── DATA TO PROCESS

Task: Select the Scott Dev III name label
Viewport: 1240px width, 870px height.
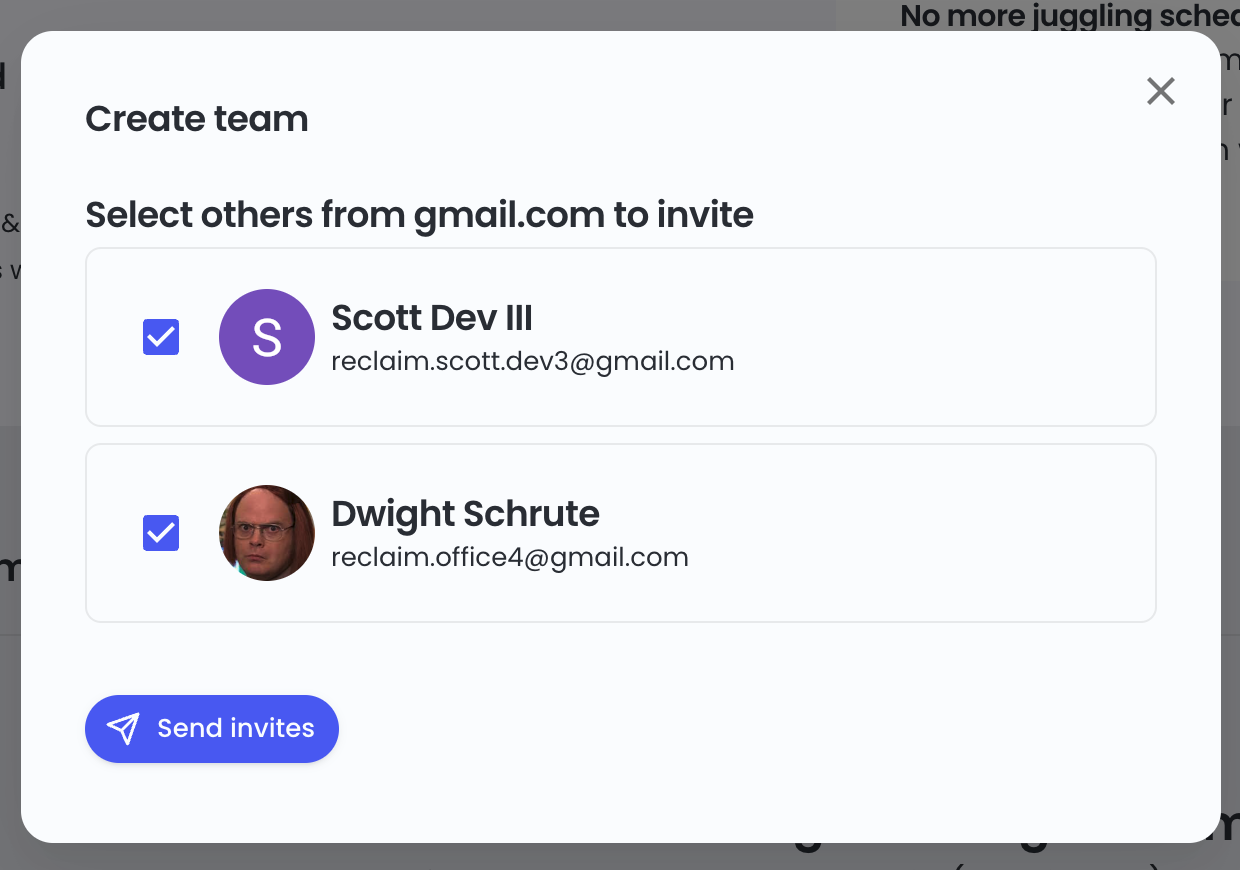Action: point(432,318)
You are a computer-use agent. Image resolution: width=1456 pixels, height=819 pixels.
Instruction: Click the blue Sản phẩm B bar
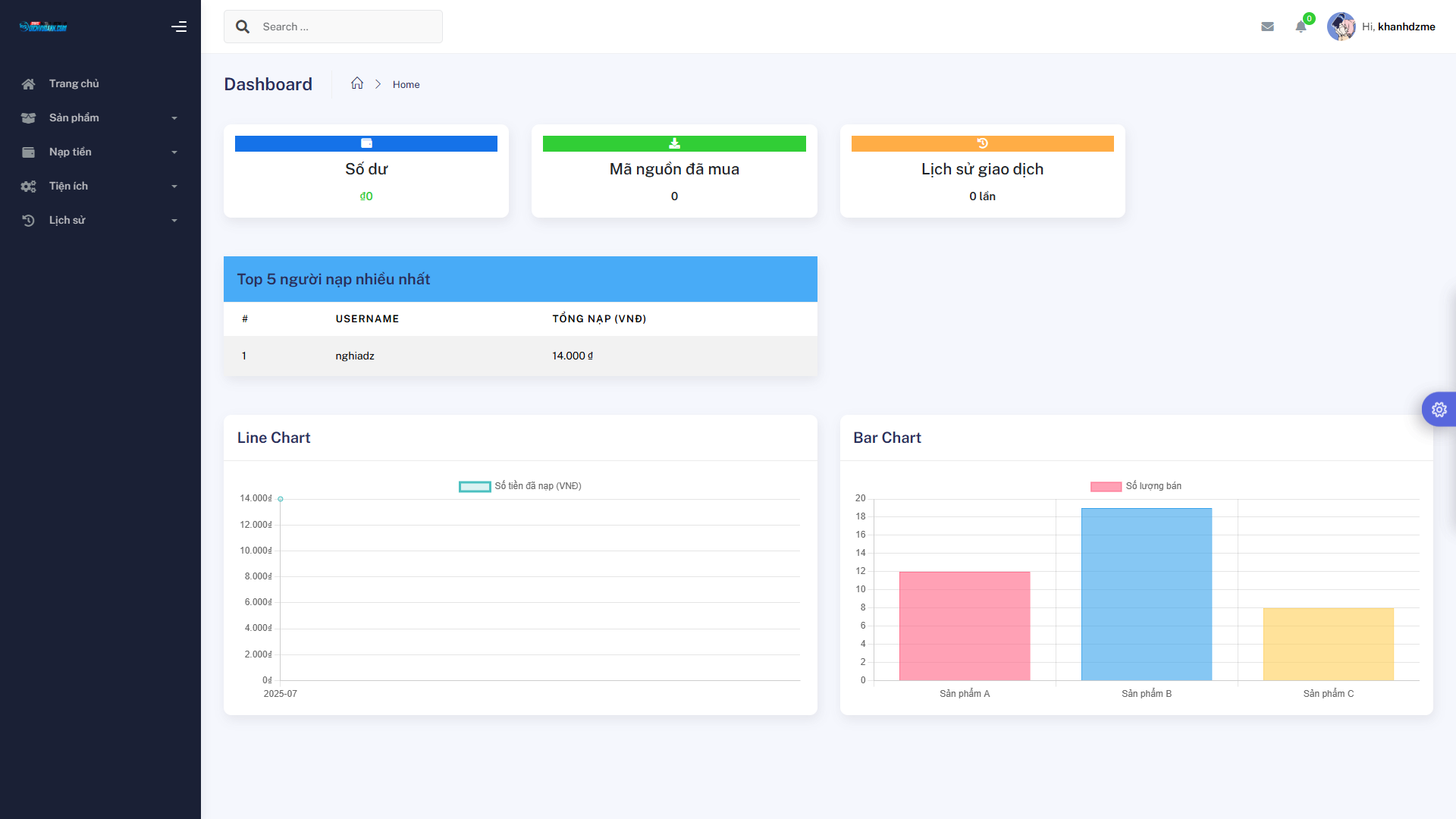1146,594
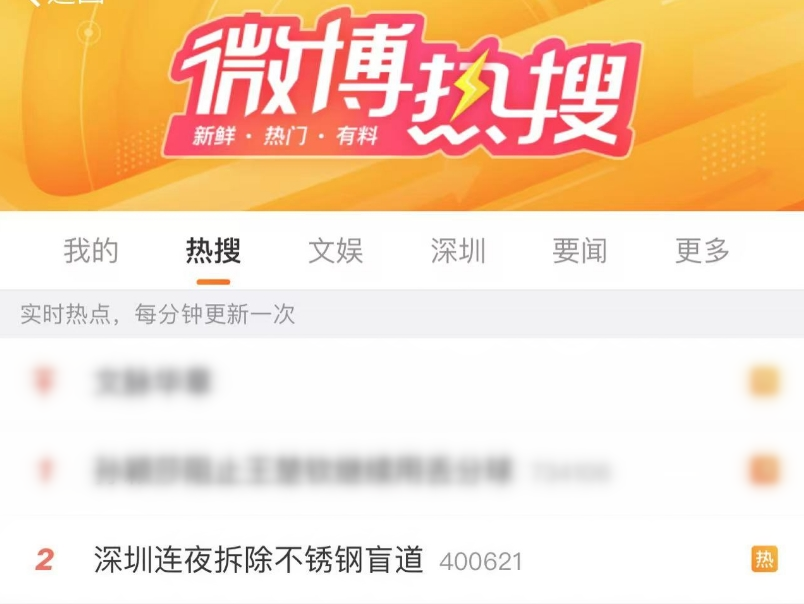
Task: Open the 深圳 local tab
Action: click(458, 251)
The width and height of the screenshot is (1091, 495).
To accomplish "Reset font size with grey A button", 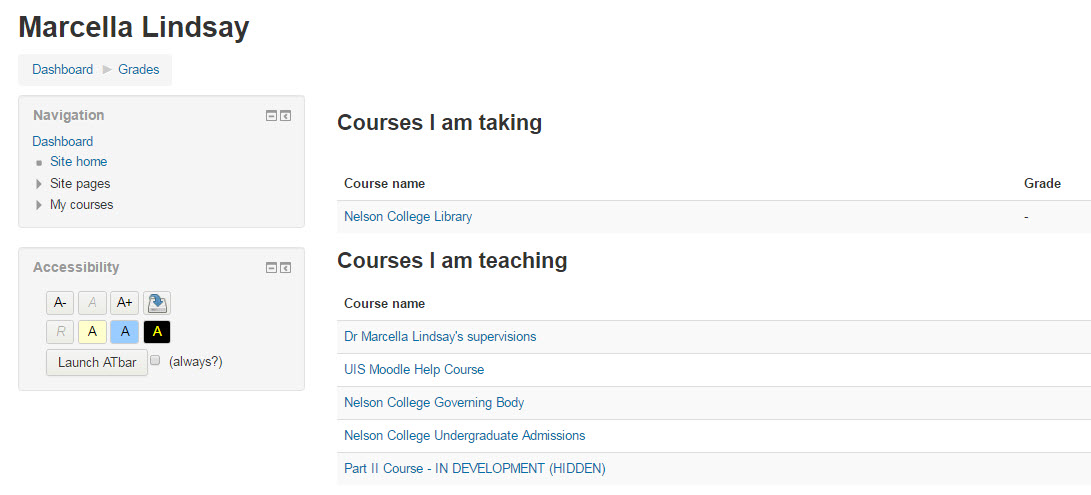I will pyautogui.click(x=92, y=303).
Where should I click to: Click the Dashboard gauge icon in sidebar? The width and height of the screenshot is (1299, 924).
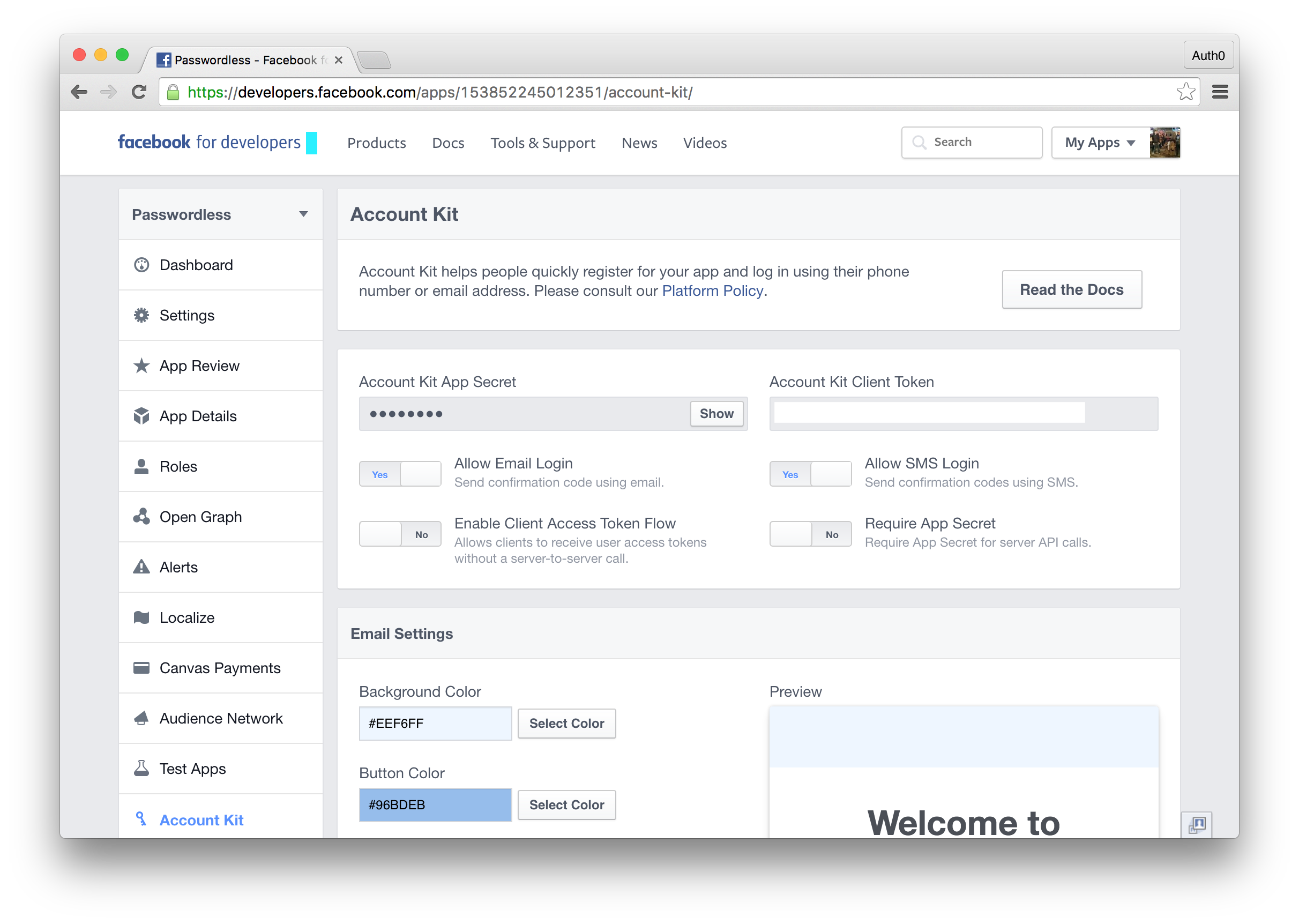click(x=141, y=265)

────

Copy the records starting at their beginning and ending at the line that contains "Action: point(432,318)", swapping "name label" for "caption" and keeping everything else the same. Omit the pictures.

Task: Select the Scott Dev III caption
Viewport: 1240px width, 870px height.
Action: point(432,318)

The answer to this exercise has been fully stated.